La nación y la clase política nuestra, sobre todo la bogotana, no están acostumbradas a que les hablen claro, en un idioma directo y sin ambages. García Márquez ponía en boca de Bolívar en “El General en su Laberinto”; que los andinos usan más el idioma para esconder que para decir cosas, en un dialecto ladino y peligroso (tal vez se refería a Francisco de Paula Santander).

Por eso cuando Alicia Arango, la ministra del Interior habla los diferentes temas que le conciernen a su investidura, produce revuelo. Sencillamente  porque a la gente no se le dicen las cosas como deber ser: directa y al grano.
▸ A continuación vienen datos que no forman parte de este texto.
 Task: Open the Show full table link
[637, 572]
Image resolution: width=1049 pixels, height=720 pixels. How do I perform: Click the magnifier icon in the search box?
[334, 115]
La ministra como ser caribe por excelencia que es, usa un idioma franco, abierto y frentero y no el que nos tiene acostumbrado sobre todo el periodismo bogotano lleno de perífrasis y tergiversaciones.

Tanto ha sido la manipulación del idioma que ha producido una mutación semiológica y semántica al idioma español, convirtiendo cosas inaceptables en aparentemente aceptables a los oídos del quien las escucha. Por ejemplo el secuestro ya no es un secuestro, es una retención.

Yo no quería decirlo pero los periodistas andinos tienen el país en ascuas. Ellos al mando de Santos Calderón dividieron tanto a la nación que existen dos idiomas para hablar de cualquier tema. Entonces cuando la ministra habla produce urticaria porque los pone a ver la verdadera dimensión de las cosas y no lo que el periodismo y la clase política andina quiere que veamos.

La ministra destruye sin pretender hacerlo esa sutileza típica de interiorano para llamar las cosas con otro nombre. Pero lo peligroso de esa postura anfibológica y llena de ambigüedades es la de utilizarla para atacar al gobierno del presidente Duque, uno de los mejores como tenía tiempo no se vivía. Se podría decir que ha vuelto la decencia a gobernarnos. La decencia de hablar claro y preciso sin sutilezas y ambigüedades.

Los interioranos y todos en general se habían acostumbrado a vivir en la incertidumbre de utilizar mal el idioma para beneficio de unos pocos o de una postura ideológica. Me atrevería a decir que el problema no radica en las diferencias como tal sino en el mal uso del lenguaje, ese que se usa más para esconder que para decir las cosas con claridad meridiana, así como lo hace la ministra Arango.

Recuerdo que los ministros del interior de antaño no tenían mayores cosas que lidiar a pesar que la violencia política ha sido el plato de todas los días. Pero todo cambio cuando el idioma español convirtió en legal lo ilegal y lo ilegal en legal, quisiera saber que dice la Real Academia de la Lengua en España, cuando algunos colombianos deciden llamar al secuestro una retención. Por eso el país necesita de personas y funcionarios que hablen claro sin equívocos en un idioma directo sin ambages como el que usa la ministra Arango o como el que usaba Fabio Echeverri Correa.